Is Tiny the Mouse a Big Leap for Stem Cells?

Chinese grow 27 mice from stem cells made with other tissue.

July 23, 2009 — -- When stem cells exploded into the public vocabulary a decade ago, they were already politically complicated. They were hailed as having the potential to cure myriad diseases. But the creation of embryonic stem cells involved the destruction of an embryo and many people, including President George W. Bush, objected on moral grounds.

Now, a Chinese team has reported in the journal Nature that it developed a work-around -- mouse stem cells from "somatic" tissues, meaning they come from the body (actually, in this case, fibroblasts, or cells that make up the body's connective tissues) and, thus, don't raise the ethical issues.

What's more, the researchers say they were able to make the new stem cells -- in the complex jargon of the field -- "pluripotent," which means they were able to morph into any other kind of cell in the body as they reproduced. That meant they were as useful as stem cells removed from embryos. The new cells were described as "iPS" cells, short for induced Plutipotent Stem cells.

The researchers say they used the cells to create 27 new, healthy mouse pups. They named the first Tiny -- "Xiao Xiao" in Chinese.

"We are confident that tremendous good can come from demonstrating the versatility of reprogrammed cells in mice," Fanyi Zeng, associate director of the Shanghai Institute of Medical Genetics, wrote in an e-mail to The Associated Press. Zeng was one of the co-authors of the study.

Dr. Curt Freed, a stem cell researcher at the University of Colorado School of Medicine, said the new research is "a very important confirmation that the iPS cells are essentially identical in character to embryonic stem cells.

"We are now entering an era in which almost any cell in the body can be converted to almost any other cell by inserting a few reprogramming genes," he told ABC News. But he warned that the technique used by the Chinese team was complex and not very efficient: only about two percent of the cloning attempts they made resulted in healthy baby mice.

Dr. George Daley, who does research at Children's Hospital and the Dana-Farber Cancer Institute in Boston, was also cautious.

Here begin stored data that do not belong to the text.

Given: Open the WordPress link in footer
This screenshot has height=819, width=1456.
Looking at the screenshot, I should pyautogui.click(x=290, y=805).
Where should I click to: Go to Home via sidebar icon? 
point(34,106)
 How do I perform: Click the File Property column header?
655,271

"This very exciting paper proves that some iPS cells can perform like embryonic stem cells in making a whole mouse from cells in a Petri dish. This does not prove that all iPS cells can do this."

Mice Cloned from Stem Cells; No Embryos Destroyed

Embryonic stem cells, he said, remain "the gold standard."

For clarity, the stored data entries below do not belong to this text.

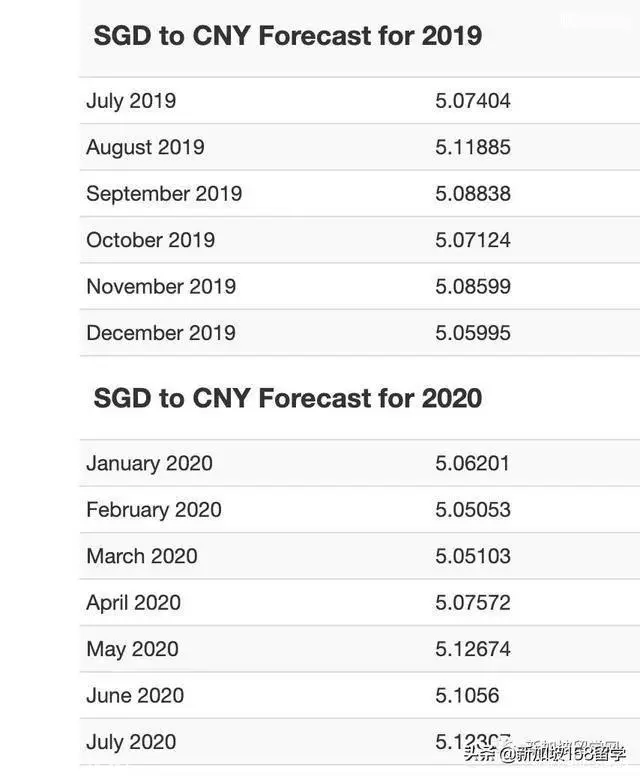Screen dimensions: 640x776
Task: Select the November 2019 row label
Action: pyautogui.click(x=161, y=287)
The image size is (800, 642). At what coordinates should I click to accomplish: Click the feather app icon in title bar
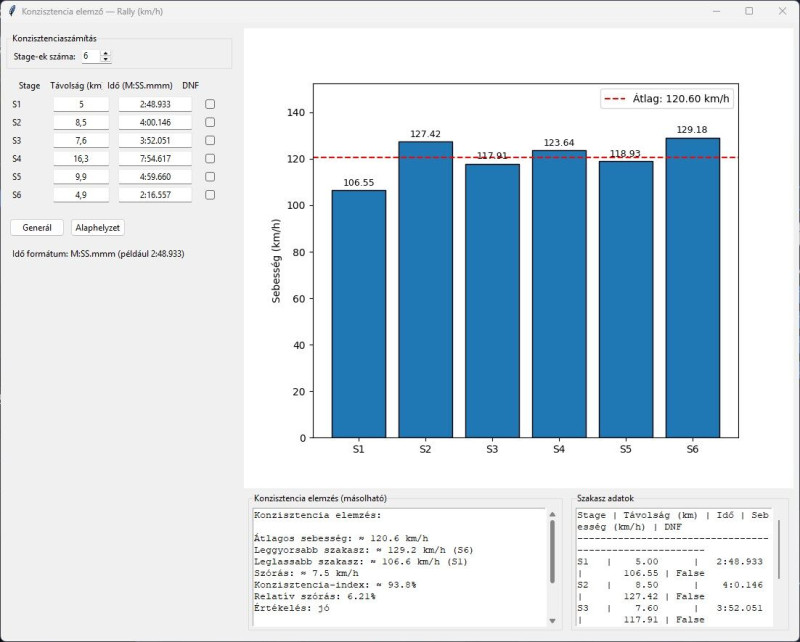coord(12,11)
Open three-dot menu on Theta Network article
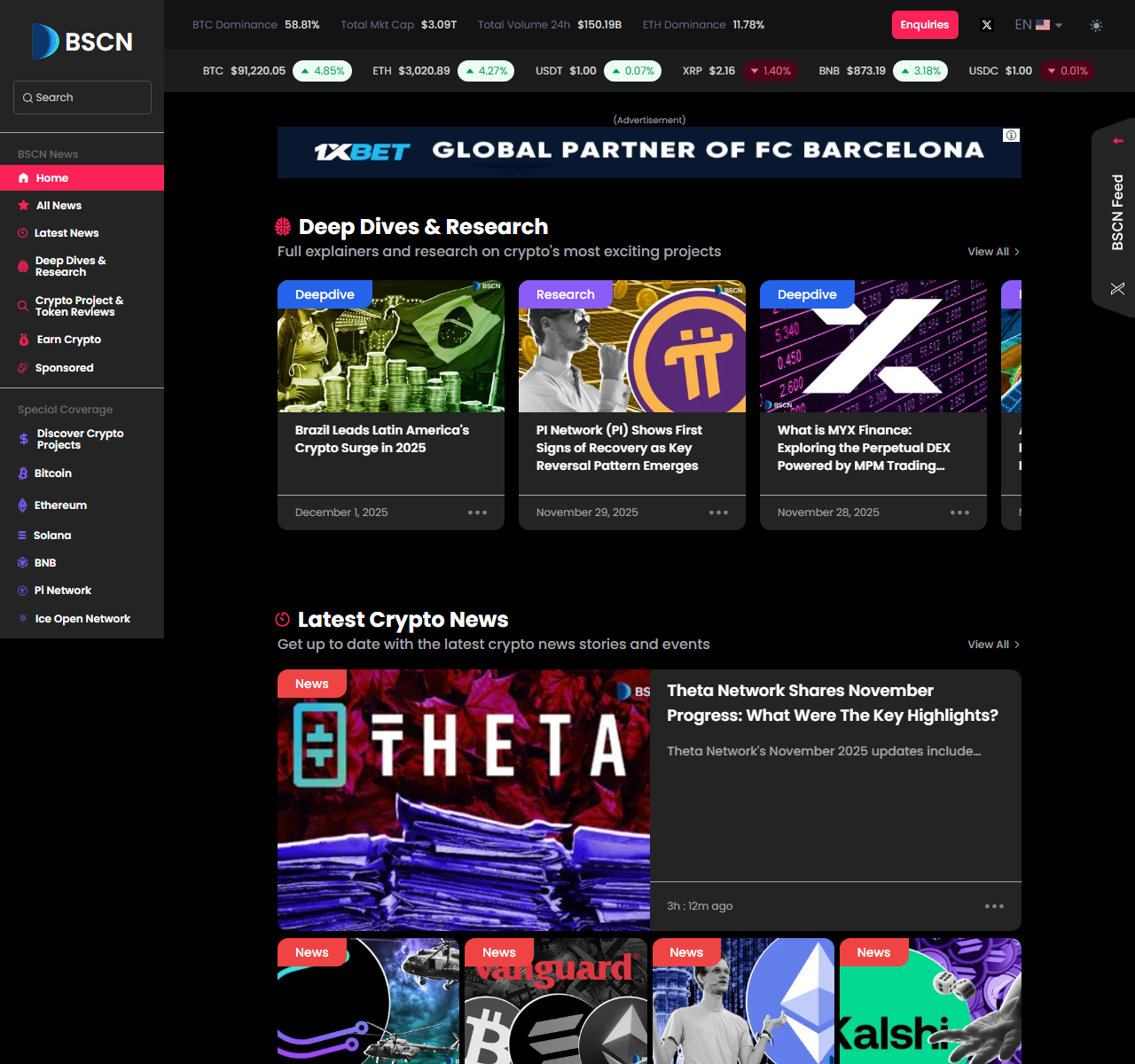Screen dimensions: 1135x1064 [994, 906]
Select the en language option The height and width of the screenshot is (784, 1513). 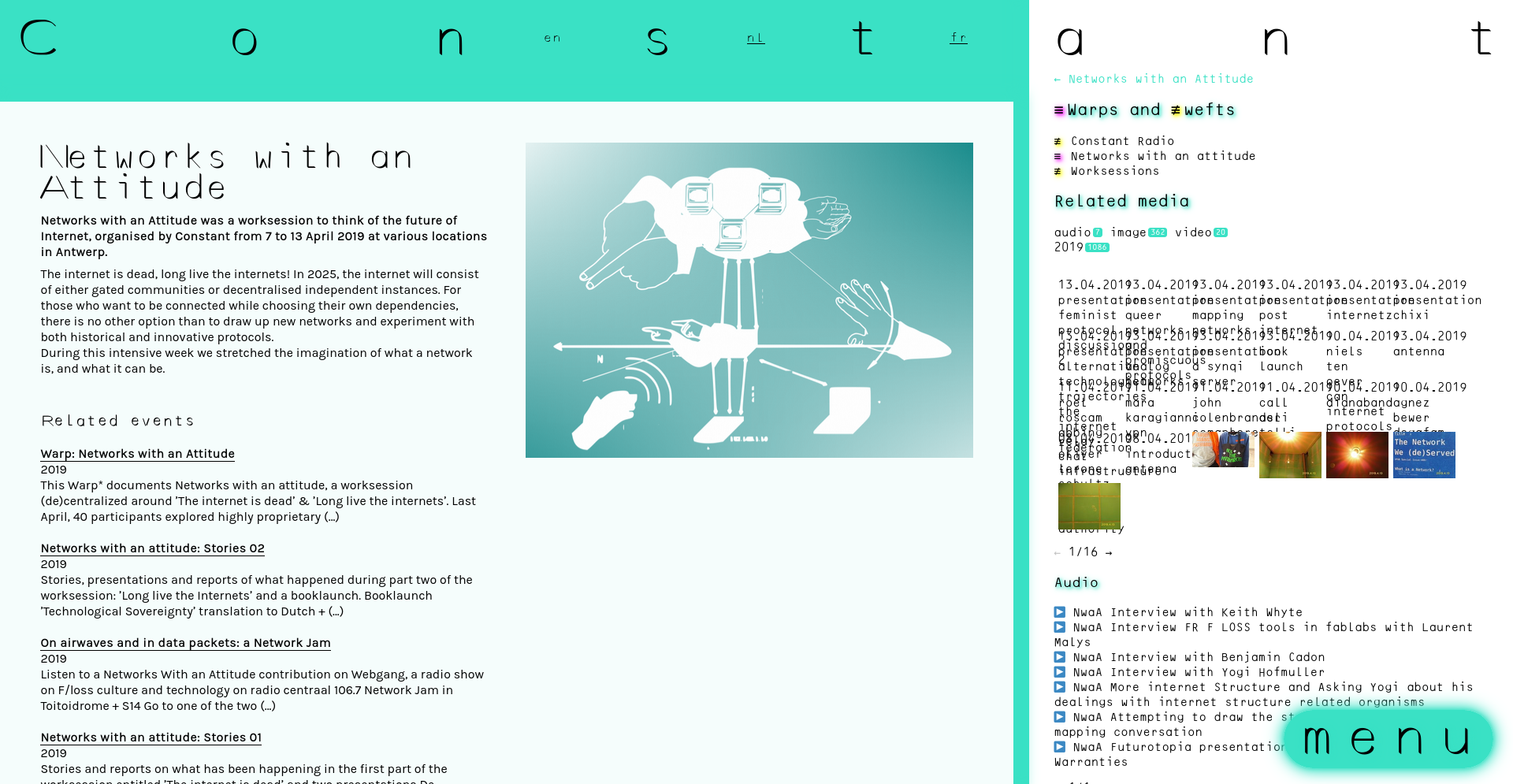point(552,38)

Other cautions are in order here; this was only a mouse study and, as scientists have found many times, there is no saying it will lead to useful results in human beings.

Most scientists, the Chinese team included, say they would never consider using stem cells to create human beings in the lab, if it even appears possible. Instead, they hope to grow tissue -- to spur insulin production in people with diabetes, perhaps, or regenerate a severed spinal cord. So far, progress has been slow.

Bush said in 2001 he would not allow federal funds to be used to destroy embryos for stem cell research. President Barack Obama, saying research had been slowed, loosened the restrictions in March.

Meanwhile, back in China, the 27 new mice are reported to be healthy. One of them, having grown to adulthood, has fathered more mice the natural way.

The Associated Press contributed reporting for this story.